Shale gas has been hailed as a game-changer after it’s gushing success in the United States – but it’s lesser known sister could have an even bigger impact, according to new research.

The global impact of shale oil – which is extracted the same way as shale gas – could “revolutionise” the world’s energy market in the next few decades as it has the potential to reach up to 12% of the world’s oil production.

New analysis by PricewaterhouseCoopers (PwC) suggests shale oil production could boost global GDP by up to $2.7 trillion (£1.7tn) by 2035, which is equivalent to almost 14 million barrels a day. The extra supply means it could also push global oil prices down by up to 40% and could present “significant strategic opportunities and challenges” for governments and the oil and gas industry.

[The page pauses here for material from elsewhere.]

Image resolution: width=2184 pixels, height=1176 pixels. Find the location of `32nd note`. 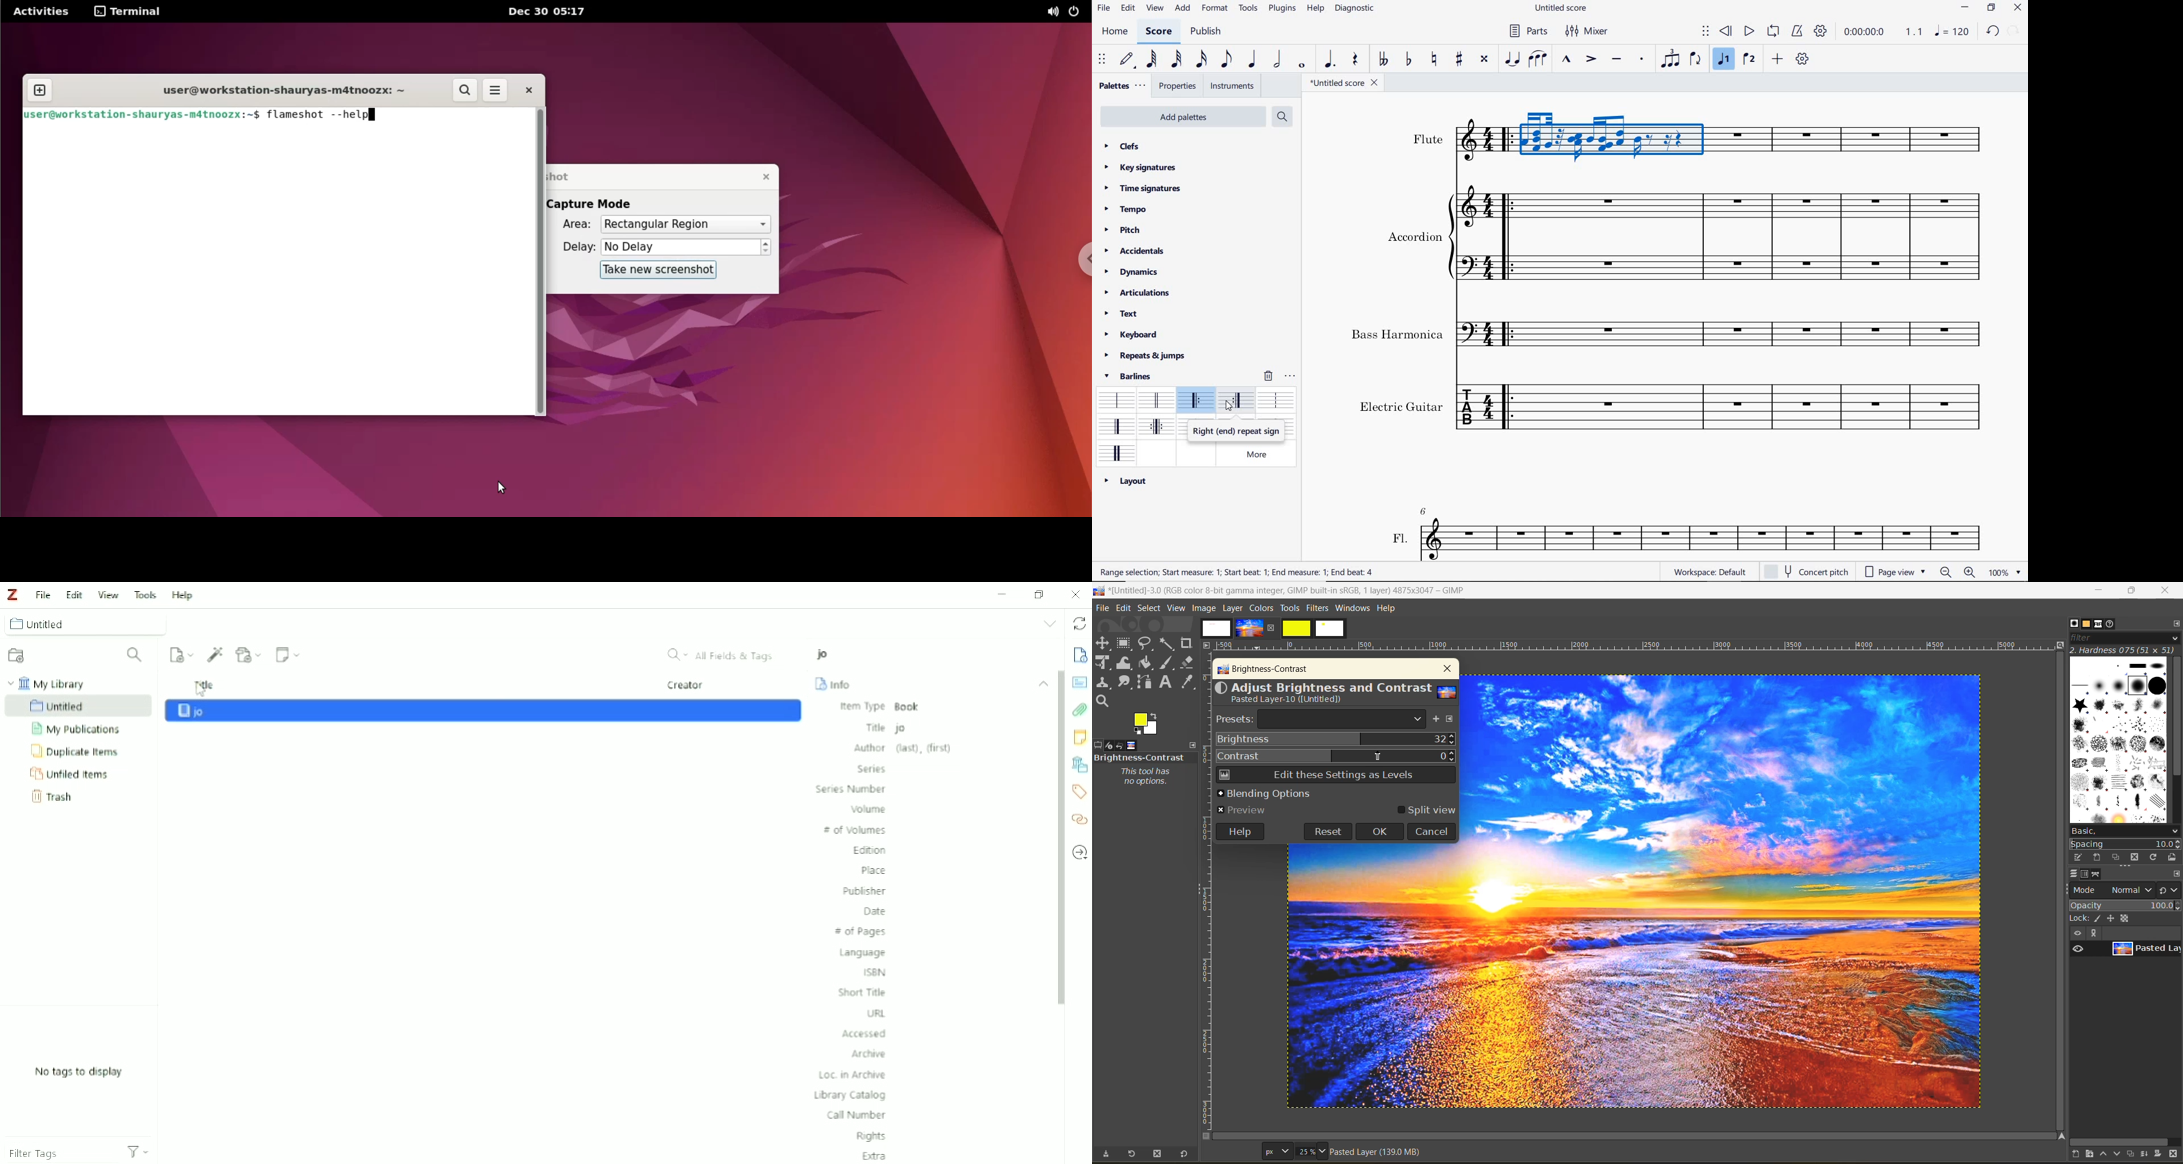

32nd note is located at coordinates (1177, 60).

John Hawksworth, Chief Economist at PwC and co-author of the report said: “Lower global oil prices due to increased shale oil supply could have a major impact on the future evolution of the world economy by allowing more output to be produced at the same cost. These effects could build up gradually as shale oil production rolls out across the world to produce an estimated rise in global GDP of around 2.3-3.7% in 2035. This would be roughly equivalent to adding an economy the size of the UK to total global GDP in that year.

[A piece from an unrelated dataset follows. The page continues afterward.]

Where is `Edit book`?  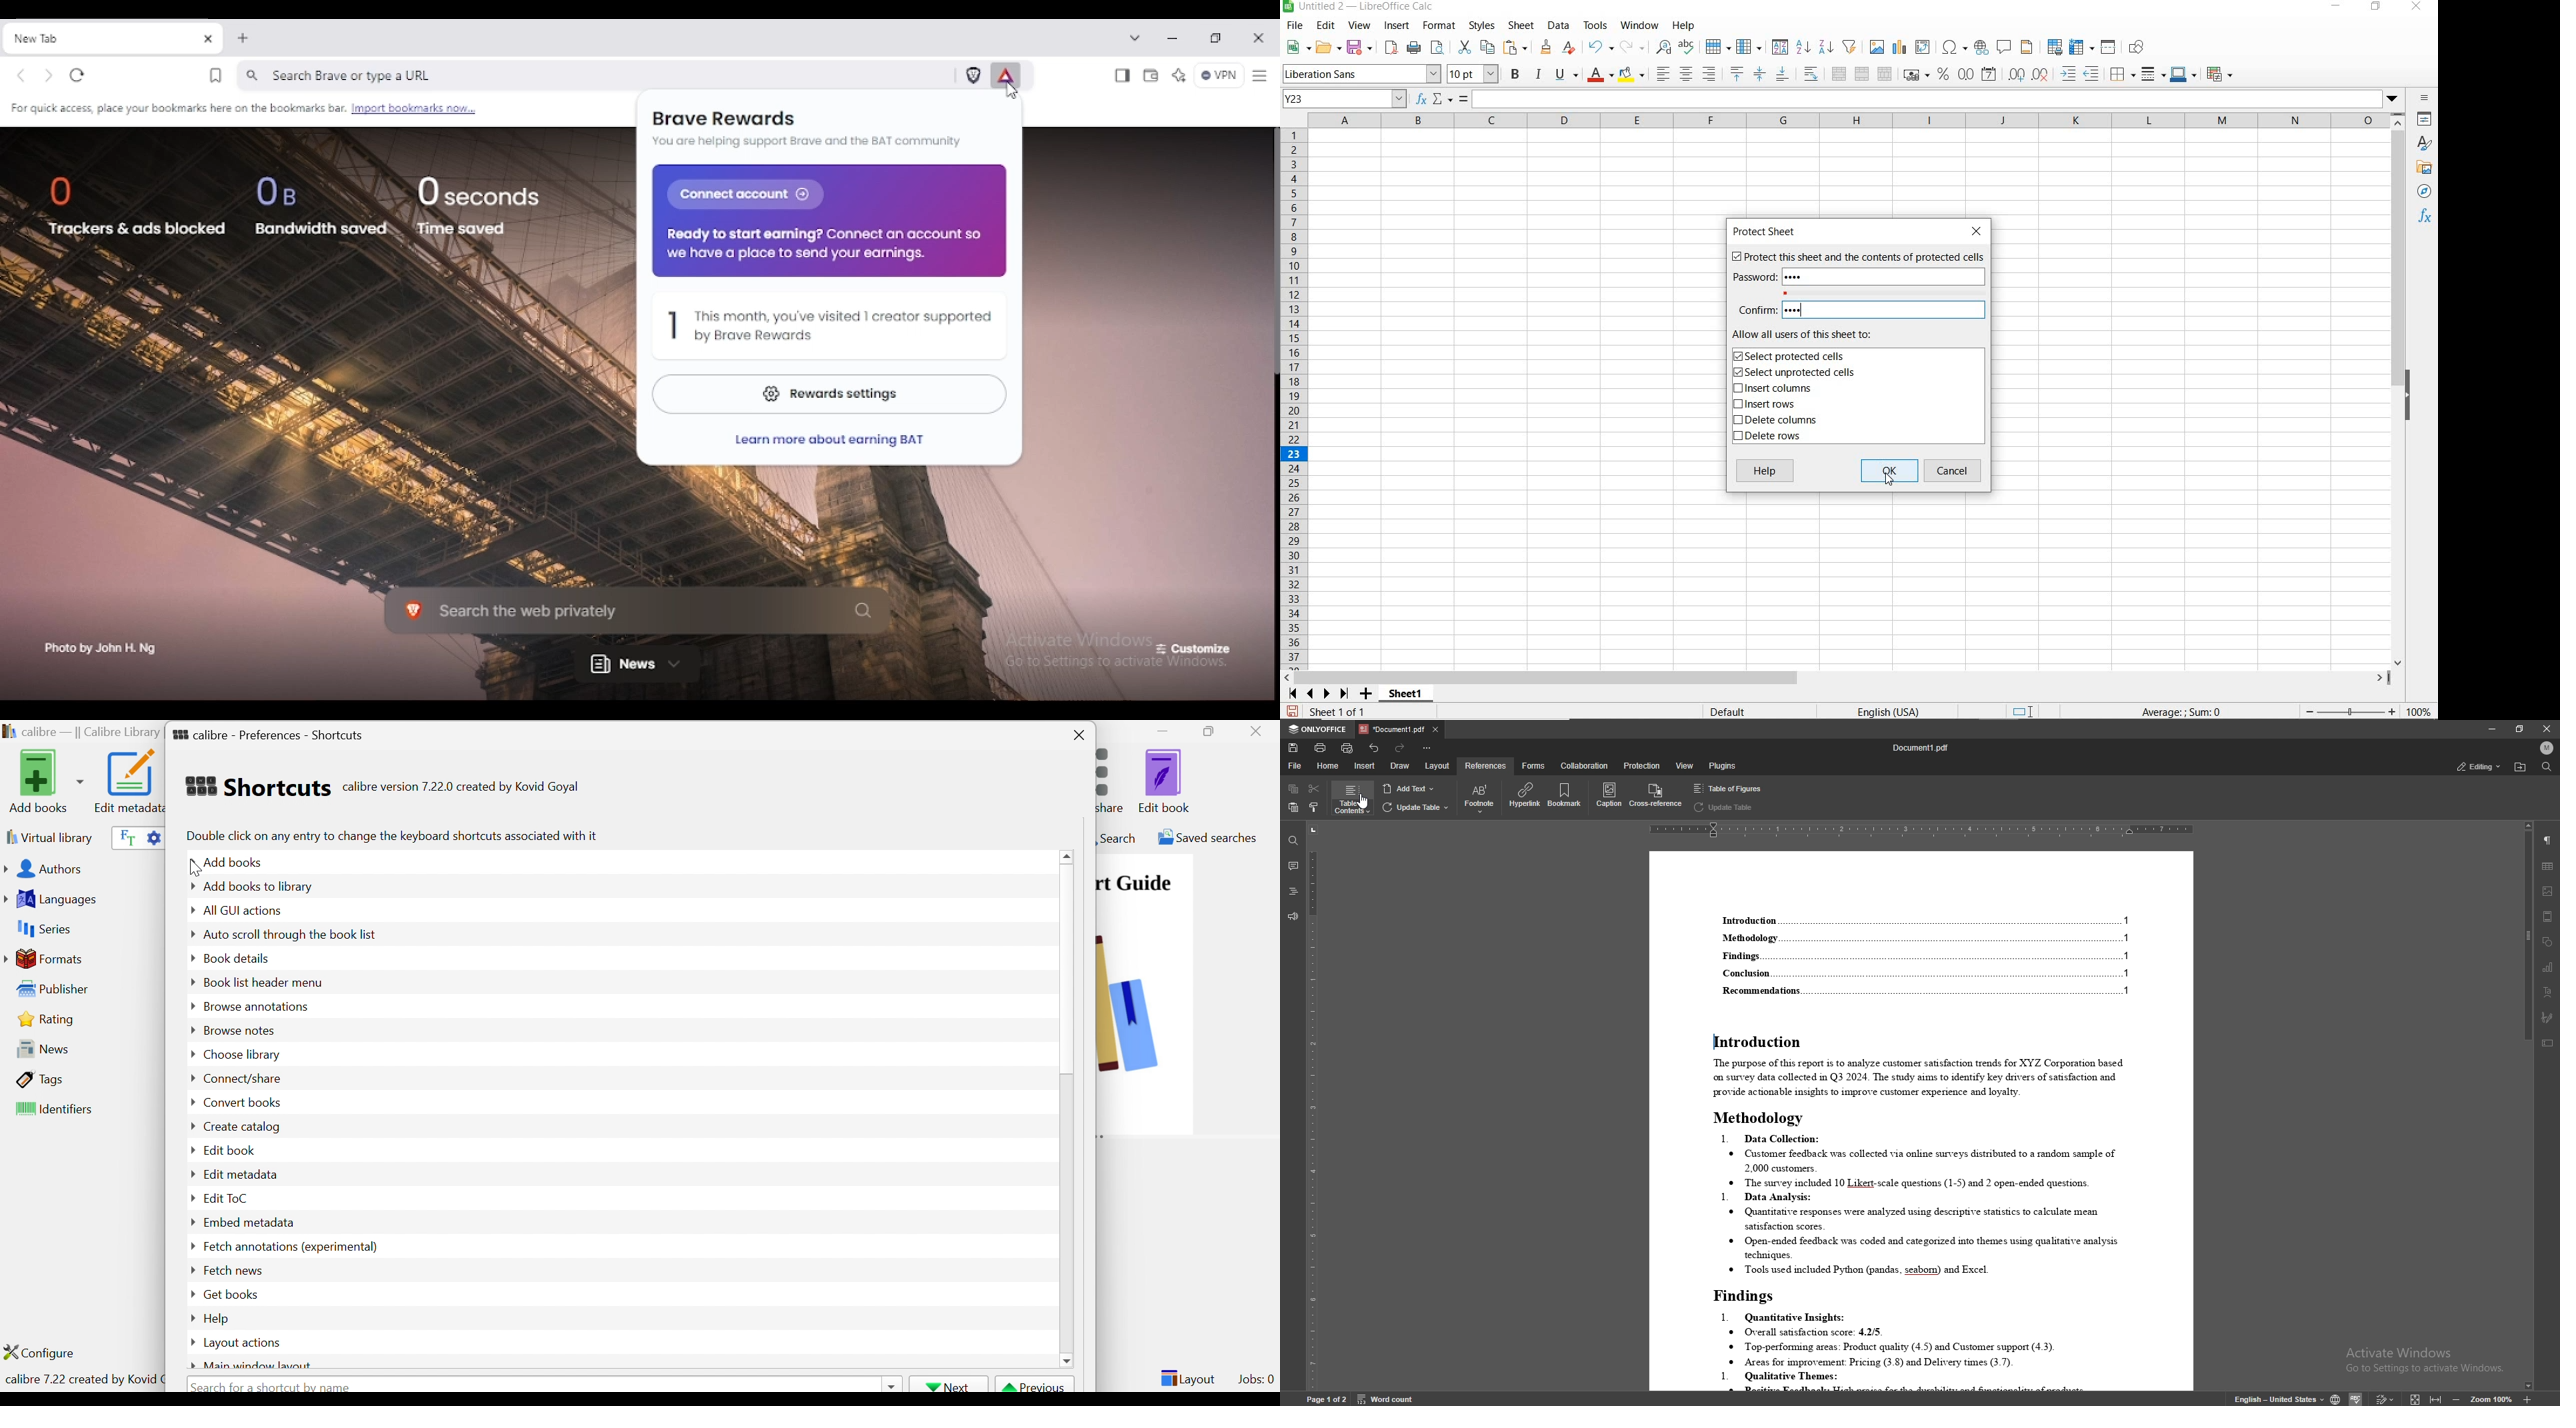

“However, the economic benefits of oil price reductions will vary significantly by country. Large net oil importers such as India and Japan may see their GDP boosted by around 4-7% by 2035 in our alternative scenarios, while the US, China, Germany and the UK might gain by around 2-5% of GDP.”

He added major oil exporters like Russia and the Middle East could be “significant net losers” in the long term unless they can develop their oil resources on a large scale.

There are however the same concerns over the process of extracting shale oil, fracking, as there have been for the gas. It involves drilling and injecting fluid into the ground at a high pressure in order to fracture shale rocks to release natural gas inside.

Jonathan Grant, Director of Sustainability and Climate Change said although the technology could give access to much greater fossil fuel reserves, it could also increase total carbon emissions into the atmosphere in the long term.

He said: “While shale oil could give economies a high over the next few decades, it could worsen the low that will follow, with the potential for climate impacts to effect economic growth later this century. Climate scientists who suggest leaving shale oil in the ground will probably lose the argument as the world craves growth. The potential of shale oil in terms of economic impacts simply underlines the need for Governments to use some of the economic windfalls from this to drive investment in carbon capture and storage and other low carbon technologies.”

Another co-author of the report and Director of PwC oil and gas team, Adam Lyons, said the effect of the increased production of shale oil has implications “far beyond the oil industry” and suggests it has the potential to reshape the global economy.